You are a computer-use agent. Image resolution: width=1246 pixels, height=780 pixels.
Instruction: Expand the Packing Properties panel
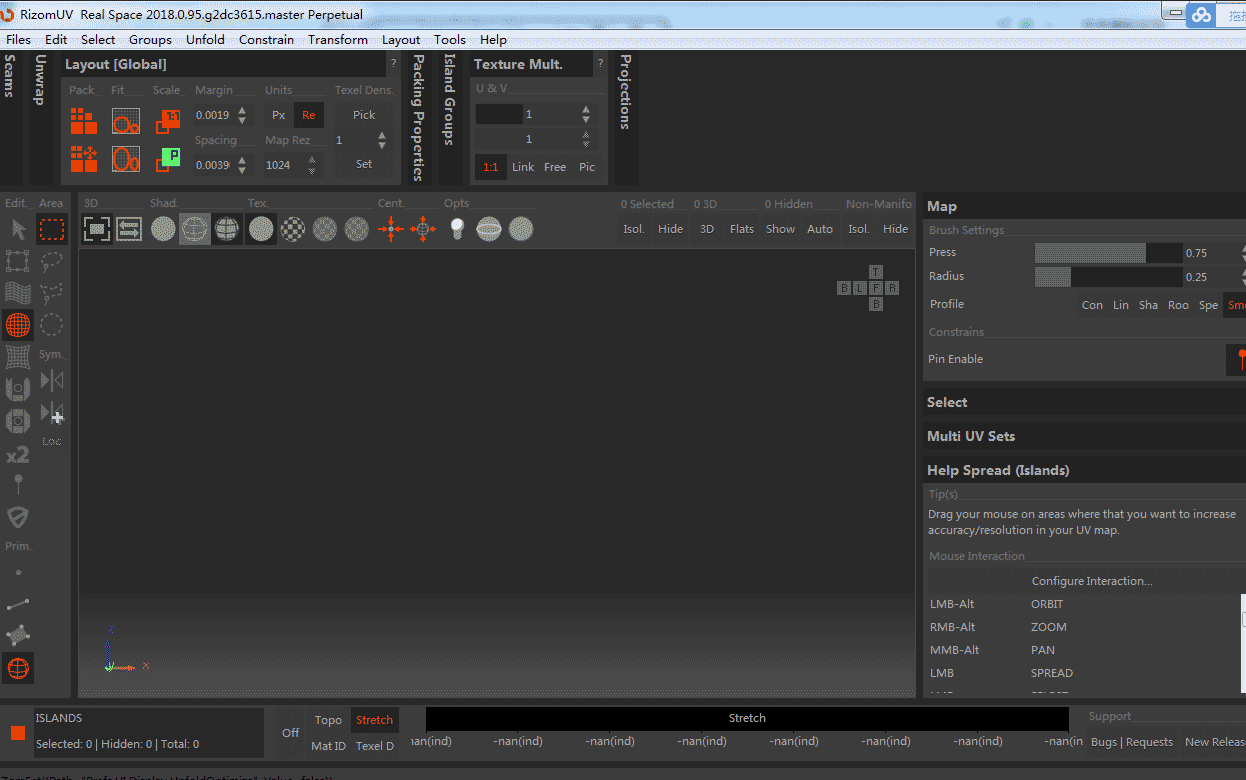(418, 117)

● ● ●

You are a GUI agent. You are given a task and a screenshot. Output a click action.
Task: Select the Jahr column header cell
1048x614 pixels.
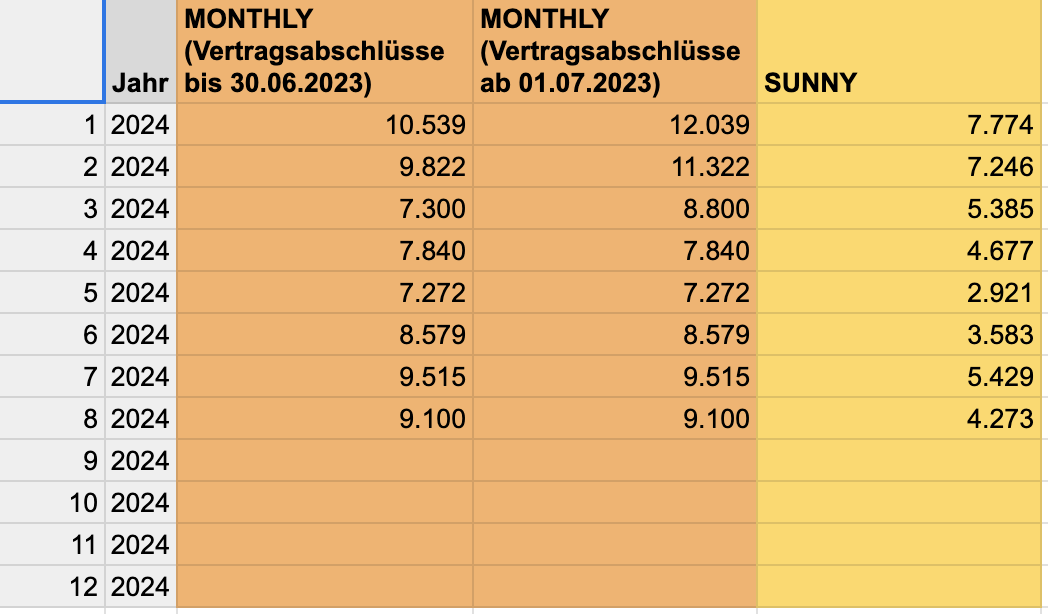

● ● ●

Activity | Report all lines in the records that include the string "pixels".

Exercise response |
You are a computer-use agent. Image resolution: width=1246 pixels, height=780 pixels.
1048x614 pixels.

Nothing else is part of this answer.